Wednesday, November 23, 2011

The Militarization Of The Police

I wrote yesterday about the indefensible actions of a policeman who pepper-sprayed peaceful sitting demonstrators at the University of California - Davis. But that was far from the only police overreaction that has happened against the peaceful Occupy Wall Street demonstrators. Several people were hospitalized in Oakland due to unnecessary and brutal police actions. In Seattle, a pregnant woman was pepper-sprayed and attacked, and that was most likely the cause of her miscarriage a couple of days later. And those are just three of many incidents across the country.

Some on the right have been trying to make excuses for the unnecessary police actions against peaceful people trying to exercise their constitutional rights. Just a couple of nights ago, a couple of talking heads on Fox News tried to minimize the use of pepper spray. Responding to a statement by Bill O'Reilly just causes some burning of the eyes, Megyn Kelly said, "It's like a derivative of actual pepper. It's like a food product, essentially."


That's a ludicrous statement, making it seem as though getting pepper-sprayed by police was no worse than the stinging that occurs when you rub your eyes after cutting some peppers at home. The truth is far different. The hotness of peppers are judged by the Scoville scale. In peppers readily available and used for cooking that scale ranges from 0 for the Bell pepper to about 350,000 for the hot Habanero pepper. Those are food products. The pepper spray used by the police is military grade and would rate between 2,000,000 and 5,300,000 on the Scoville scale -- much worse than any "food product".

But this unnecessary use of pepper spray is only one part of the overreaction by police across the nation to the peaceful Occupy Wall Street protests. The truth is that we have militarized our police in this country and now use that militarized police in ways that we shouldn't. Is it really necessary to have the police dressed in riot helments and protective gear and armed with pepper spray, tasers, automatic weapons, and billy clubs just to control a peaceful demonstration? Isn't this as much a way to provoke violence as to prevent it?

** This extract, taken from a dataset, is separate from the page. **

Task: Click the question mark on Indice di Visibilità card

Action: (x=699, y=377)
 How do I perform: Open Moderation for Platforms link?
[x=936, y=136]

That is the opinion of ex-Seattle police chief Norm Stamper (and I agree with him). Stamper is the police official who turned the riot police loose on the World Trade Organization protesters in that city in 1999. Stamper writes, " My support for a militaristic solution caused all hell to break loose. Rocks, bottles and newspaper racks went flying. Windows were smashed, stores were looted, fires lighted; and more gas filled the streets, with some cops clearly overreacting, escalating and prolonging the conflict."

He goes on to fault the militarizing of our police nationwide, especially since the 9-11 attacks, and says, "Everyday policing is characterized by a SWAT mentality, every other 911 cal a military mission. What emerges is a picture of a vital public-safety institution perpetually at war with its own people."

He is absolutely right. I'm not saying (and neither is he) that there is never a use for a SWAT team -- only that we overuse the concept. And when we turn out fully-garbed riot police to deal with obviously peaceful demonstrators, then we are giving both the demonstrators and the general public the impression that the government considers the protestors to be enemies -- enemies that war must be waged against. Is it any wonder then that the attitude will also permeate the thinking of some of the police officers, and encourage them to act in a violent and improper way?

There is no need to use the SWAT team, or their big brother the riot police, to control a peaceful demonstration. Doing so just heightens the possibility of violence rather than preventing it -- and far too often it is the non-violent who end up getting hurt (and far too often it is the riot police doing that hurting). So far, this extreme tactic has not worked -- it has just re-energized the demonstrators. I hope they don't fall into the trap of reacting to the police violence with violence of their own. That would be a serious mistake.